Collectivement, le travail a une fonction sociale, les tâches prescrites nécessitent la coordination des hommes au travail, qui, face à la réalité qu’ils rencontrent, doivent s’orienter vers la coopération. Or, la conséquence – positive (augmentation, prime, promotion…) ou négative (absence de rémunération, menace de licenciement…) – liée à l’évaluation individualisée met de fait les personnes en concurrence les unes avec les autres, casse les solidarités, et détruit la capacité à créer des règles de travail collectivement.
Il est effectivement urgent de “Remettre l’humain et ses émotions au coeur des organisations”(5) !
Recréer du lien pour susciter l’engagement collectif : les bonnes pratiques
Ainsi, les auteurs du rapport ont relevé des actions destinées à faire évoluer les organisations concernées vers le travailler mieux ensemble en vue d’une performance et d’un lien social accrus.
- France Telecom dans son “nouveau contrat social” en septembre 2010 remet en question le caractère individuel de l’évaluation et met l’accent sur l’évaluation collective.

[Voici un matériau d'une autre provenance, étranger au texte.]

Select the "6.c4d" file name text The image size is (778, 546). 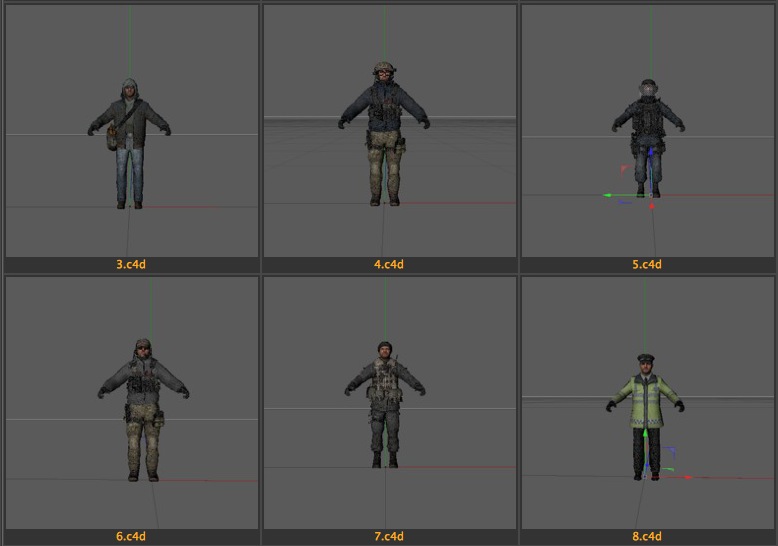[x=131, y=536]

De fait, selon les propos de Philippe Zarifian relevés dans la revue de l’ANACT Travail et changements de juin 2011, l’initiative et l’autonomie de jugement sont favorisées par rapport à l’application stricte des procédures. Le technicien dit-il “prend le temps de faire son propre diagnostic, décide de la réponse à apporter, et mène son intervention selon des critères qualitatifs : ainsi, côté évaluation de la performance, le principal critère n’est plus la durée d’intervention, mais le taux de réintervention. ../.. Par ailleurs, cette valorisation se trouve renforcée par la réintroduction d’une dynamique collective, là ou l’individualisme était devenu la règle.”

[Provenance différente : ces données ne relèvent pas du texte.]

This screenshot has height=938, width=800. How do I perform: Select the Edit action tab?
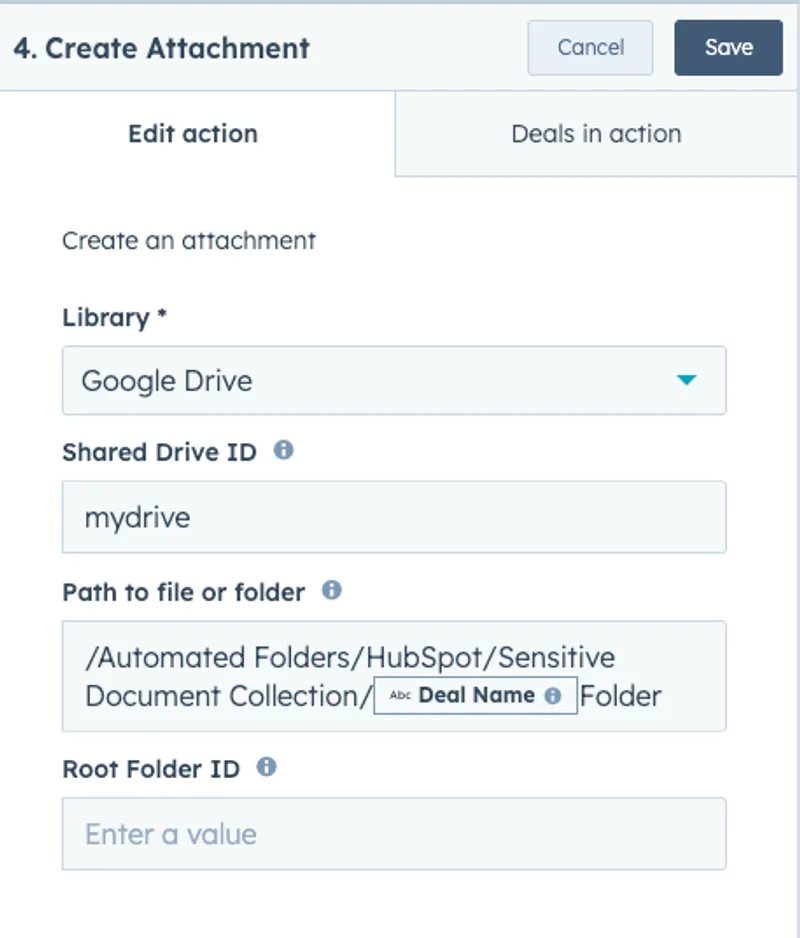click(x=192, y=133)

- Le zoo de Copenhague rémunère les résultats par groupe projet. Plusieurs autres organisations publiques ont mis en oeuvre une évaluation des résultats collectifs et non individuels.
- EDF mesure dans les entretiens annuels l’aide que les managers apportent aux collaborateurs. Ici il s’agit de l’évaluation individuelle sur un critère altruiste favorisant la coopération [verticale en l’occurrence].
- Un cabinet d’avocat indien, Nishith Desai, a également intégré des valeurs altruistes dans son système d’évaluation comme les notions d’humilité et d’entraide, la modestie étant vue comme une contrepartie à l’obtention de responsabilités. Ce système d’évaluation se nomme Performance Attitude Loyalty.
Congruence
Le rapport de la mission 2011 de la FNEP est un bon exemple de résultat d’un travail (considérable et) coopératif. Si tous les contributeurs sont cités en introduction, les chapitres ne sont pas signés, les nombreux apports individuels de différentes natures se sont imbriqués, agencés, ont été travaillés et digérés collectivement de façon à obtenir un tout, un résultat que vous évaluerez vous-mêmes. Nous sommes heureux à laqvt.fr de relayer les idées et bonnes pratiques de notre partenaire.
(1) clavardage en français, discussion instantanée écrite par plusieurs interlocuteurs sur un même espace virtuel
(2) une communication elliptique peut néanmoins présenter un intérêt, voir l’article Face à face ou à distance
(3) … et celui de la confiance dans la coopération dans l’article Coopération et confiance
(4) voir son article universitaire Subjectivité, travail et action
(5) sous-titre du rapport de la mission 2011 de la FNEP.